Voici donc ici un petit florilège qui peut servir de matière à réflexion pour votre groupe ou votre église. Ainsi plus que les croyances, plus qu’un culte attrayant, nos jeunes ont besoin d’authenticité, de personnes qui vivent avec Dieu avec tout ce que cela implique. Des personnes capables d’admettre leurs échecs. Ils veulent des compagnons de route et non pas des maîtres à penser qui ont toutes les réponses.
C’est déjà, ce que nous disait Philippe Zeissig dans l’une de ses chroniques :
« Les hommes tracent sur leur planète des voies de communication de plus en plus visible. Les autoroutes, par exemple, pas besoin d’être dessus pour les voir : elles se signalent de loin par leurs ouvrages d’art qui franchissent audacieusement tous les obstacles, et par leur puissante trajectoire à travers champs et bois. Autrefois, les routes étaient dans le pays ; maintenant, on dirait que c’est le pays qui est entre les routes.
Pourtant, il reste quand même des forêts où, pour ne pas être perdu, le Petit Poucet pourrait semer ses cailloux blancs. Et il reste des vallées et des montagnes où les chemins sont bien cachés. Tellement cachés, même, qu’on ne les voit pas si quelqu’un n’est pas en train d’y marcher.
« Eh ! il doit y avoir un chemin, là ; il y a quelqu’un qui monte ! »

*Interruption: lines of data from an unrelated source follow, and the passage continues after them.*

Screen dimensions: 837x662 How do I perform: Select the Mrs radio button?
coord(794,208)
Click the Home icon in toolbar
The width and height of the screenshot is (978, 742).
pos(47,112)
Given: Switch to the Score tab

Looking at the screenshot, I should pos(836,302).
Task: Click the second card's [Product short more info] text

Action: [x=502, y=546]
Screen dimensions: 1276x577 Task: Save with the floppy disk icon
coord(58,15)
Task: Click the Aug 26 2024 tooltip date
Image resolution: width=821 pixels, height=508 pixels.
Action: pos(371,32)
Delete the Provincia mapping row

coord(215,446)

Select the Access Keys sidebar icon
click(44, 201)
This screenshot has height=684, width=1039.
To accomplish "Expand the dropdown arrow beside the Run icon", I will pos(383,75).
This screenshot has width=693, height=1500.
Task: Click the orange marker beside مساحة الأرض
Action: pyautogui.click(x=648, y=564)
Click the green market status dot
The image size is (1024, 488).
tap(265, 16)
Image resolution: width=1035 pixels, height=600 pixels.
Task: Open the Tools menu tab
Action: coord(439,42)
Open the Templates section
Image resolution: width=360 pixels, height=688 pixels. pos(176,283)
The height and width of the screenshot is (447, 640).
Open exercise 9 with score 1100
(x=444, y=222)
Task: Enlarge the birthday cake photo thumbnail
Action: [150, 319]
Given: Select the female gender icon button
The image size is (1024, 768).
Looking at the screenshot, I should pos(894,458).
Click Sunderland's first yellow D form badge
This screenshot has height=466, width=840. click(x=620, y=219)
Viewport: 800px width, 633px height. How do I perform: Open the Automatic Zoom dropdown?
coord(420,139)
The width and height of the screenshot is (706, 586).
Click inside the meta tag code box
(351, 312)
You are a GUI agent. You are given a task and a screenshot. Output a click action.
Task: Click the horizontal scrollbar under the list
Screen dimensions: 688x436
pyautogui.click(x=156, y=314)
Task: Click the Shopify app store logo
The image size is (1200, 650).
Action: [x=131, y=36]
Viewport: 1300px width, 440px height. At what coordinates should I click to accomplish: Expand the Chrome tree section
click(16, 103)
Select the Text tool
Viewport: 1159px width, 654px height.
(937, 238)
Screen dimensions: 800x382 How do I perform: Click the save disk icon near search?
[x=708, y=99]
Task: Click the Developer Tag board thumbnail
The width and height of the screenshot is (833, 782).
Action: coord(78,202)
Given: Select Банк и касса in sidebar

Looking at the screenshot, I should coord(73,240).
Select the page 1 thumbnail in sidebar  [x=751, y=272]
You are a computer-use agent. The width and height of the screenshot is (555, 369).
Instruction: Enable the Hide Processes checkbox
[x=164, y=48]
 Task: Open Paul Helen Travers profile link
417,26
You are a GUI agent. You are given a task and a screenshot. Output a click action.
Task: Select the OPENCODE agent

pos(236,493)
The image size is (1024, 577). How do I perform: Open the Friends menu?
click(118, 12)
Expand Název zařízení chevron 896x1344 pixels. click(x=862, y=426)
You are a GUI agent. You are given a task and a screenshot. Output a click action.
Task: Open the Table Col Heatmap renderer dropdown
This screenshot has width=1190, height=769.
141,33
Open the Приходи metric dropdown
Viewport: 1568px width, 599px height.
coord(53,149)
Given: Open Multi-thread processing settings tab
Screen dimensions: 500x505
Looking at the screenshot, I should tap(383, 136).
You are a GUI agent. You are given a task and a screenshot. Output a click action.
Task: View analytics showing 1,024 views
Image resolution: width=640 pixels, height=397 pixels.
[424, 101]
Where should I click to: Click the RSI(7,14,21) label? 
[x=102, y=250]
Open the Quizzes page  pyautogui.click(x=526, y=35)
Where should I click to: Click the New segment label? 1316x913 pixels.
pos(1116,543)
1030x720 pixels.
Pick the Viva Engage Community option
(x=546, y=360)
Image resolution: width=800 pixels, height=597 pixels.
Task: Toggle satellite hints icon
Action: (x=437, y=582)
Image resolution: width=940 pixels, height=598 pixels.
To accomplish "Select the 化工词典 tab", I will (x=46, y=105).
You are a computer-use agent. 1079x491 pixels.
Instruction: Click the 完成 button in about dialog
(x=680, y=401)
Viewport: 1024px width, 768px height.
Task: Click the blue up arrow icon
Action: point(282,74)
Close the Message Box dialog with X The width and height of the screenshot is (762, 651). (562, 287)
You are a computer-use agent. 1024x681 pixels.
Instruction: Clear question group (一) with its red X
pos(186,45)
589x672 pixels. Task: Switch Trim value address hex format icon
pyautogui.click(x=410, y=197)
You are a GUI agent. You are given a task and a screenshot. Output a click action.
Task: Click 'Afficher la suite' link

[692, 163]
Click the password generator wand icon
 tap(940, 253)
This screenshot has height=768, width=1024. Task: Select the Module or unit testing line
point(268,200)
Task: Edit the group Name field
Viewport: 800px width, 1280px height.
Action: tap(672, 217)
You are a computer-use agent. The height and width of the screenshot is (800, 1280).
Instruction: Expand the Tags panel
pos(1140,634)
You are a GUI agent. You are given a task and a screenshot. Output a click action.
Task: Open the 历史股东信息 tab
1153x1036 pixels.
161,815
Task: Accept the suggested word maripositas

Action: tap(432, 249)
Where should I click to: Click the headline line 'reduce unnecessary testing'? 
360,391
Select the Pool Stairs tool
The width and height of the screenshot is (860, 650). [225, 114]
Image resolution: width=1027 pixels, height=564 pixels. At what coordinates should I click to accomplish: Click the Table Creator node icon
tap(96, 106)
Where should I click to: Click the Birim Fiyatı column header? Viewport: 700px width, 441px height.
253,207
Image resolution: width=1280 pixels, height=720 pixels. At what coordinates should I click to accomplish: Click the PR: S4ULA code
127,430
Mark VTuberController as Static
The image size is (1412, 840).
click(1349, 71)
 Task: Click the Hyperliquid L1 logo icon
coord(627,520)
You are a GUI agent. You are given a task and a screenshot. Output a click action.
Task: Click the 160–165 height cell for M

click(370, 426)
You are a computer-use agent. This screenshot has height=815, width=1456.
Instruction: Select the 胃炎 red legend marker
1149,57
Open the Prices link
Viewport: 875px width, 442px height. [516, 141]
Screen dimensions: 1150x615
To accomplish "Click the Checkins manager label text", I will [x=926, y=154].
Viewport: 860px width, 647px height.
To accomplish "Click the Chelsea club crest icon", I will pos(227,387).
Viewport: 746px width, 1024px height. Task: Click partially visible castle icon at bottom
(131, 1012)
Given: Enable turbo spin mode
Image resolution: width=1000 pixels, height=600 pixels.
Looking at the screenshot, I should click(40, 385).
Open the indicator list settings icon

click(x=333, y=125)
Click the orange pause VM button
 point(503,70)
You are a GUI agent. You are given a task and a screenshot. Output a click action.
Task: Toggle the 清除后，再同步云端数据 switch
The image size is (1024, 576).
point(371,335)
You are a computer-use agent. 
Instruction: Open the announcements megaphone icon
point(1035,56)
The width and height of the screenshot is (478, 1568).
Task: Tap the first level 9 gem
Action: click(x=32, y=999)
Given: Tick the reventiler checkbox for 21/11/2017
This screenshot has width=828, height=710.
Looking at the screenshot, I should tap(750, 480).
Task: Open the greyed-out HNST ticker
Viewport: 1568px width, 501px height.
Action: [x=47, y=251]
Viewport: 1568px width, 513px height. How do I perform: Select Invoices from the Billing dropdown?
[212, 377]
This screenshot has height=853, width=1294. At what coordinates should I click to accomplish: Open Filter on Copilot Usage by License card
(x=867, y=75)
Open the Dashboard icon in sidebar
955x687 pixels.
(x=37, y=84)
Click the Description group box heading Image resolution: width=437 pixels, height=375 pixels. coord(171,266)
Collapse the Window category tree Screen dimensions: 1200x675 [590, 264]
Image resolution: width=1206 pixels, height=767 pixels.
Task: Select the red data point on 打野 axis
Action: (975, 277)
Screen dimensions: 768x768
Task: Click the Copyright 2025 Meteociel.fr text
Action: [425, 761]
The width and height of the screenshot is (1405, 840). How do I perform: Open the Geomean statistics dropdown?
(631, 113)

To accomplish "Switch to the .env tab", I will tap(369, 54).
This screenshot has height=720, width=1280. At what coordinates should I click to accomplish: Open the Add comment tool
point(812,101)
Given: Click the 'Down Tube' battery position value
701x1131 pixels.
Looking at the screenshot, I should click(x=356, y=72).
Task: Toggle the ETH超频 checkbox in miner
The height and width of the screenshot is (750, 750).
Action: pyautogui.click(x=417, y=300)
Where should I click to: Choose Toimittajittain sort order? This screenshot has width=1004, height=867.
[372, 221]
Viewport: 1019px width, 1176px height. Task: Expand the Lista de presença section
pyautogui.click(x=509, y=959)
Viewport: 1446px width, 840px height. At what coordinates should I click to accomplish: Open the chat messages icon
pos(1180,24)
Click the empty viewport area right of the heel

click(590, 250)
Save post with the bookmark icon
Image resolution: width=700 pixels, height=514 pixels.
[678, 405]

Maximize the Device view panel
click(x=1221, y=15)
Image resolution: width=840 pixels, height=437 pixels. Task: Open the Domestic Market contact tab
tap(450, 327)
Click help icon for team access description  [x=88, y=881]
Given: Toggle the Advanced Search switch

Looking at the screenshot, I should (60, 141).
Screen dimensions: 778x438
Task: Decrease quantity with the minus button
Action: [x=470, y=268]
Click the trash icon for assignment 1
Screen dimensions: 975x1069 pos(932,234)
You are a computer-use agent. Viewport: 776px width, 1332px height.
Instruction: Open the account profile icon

Il y a des chemins que l’on ne voit que grâce à quelqu’un qui y marche.
Dans notre monde comme il va, qui marchera sur le chemin de l’Espérance pour qu’on voie qu’il y en a un… qu’il y en a une ? »
Philippe ZEISSIG, Une minute pour chaque jour, Ouverture, Olivétan, Opec, Le Mont-sur-Lausanne, Neuchâtel, Lyon, 2013 (1ère éd. 1983), p. 9.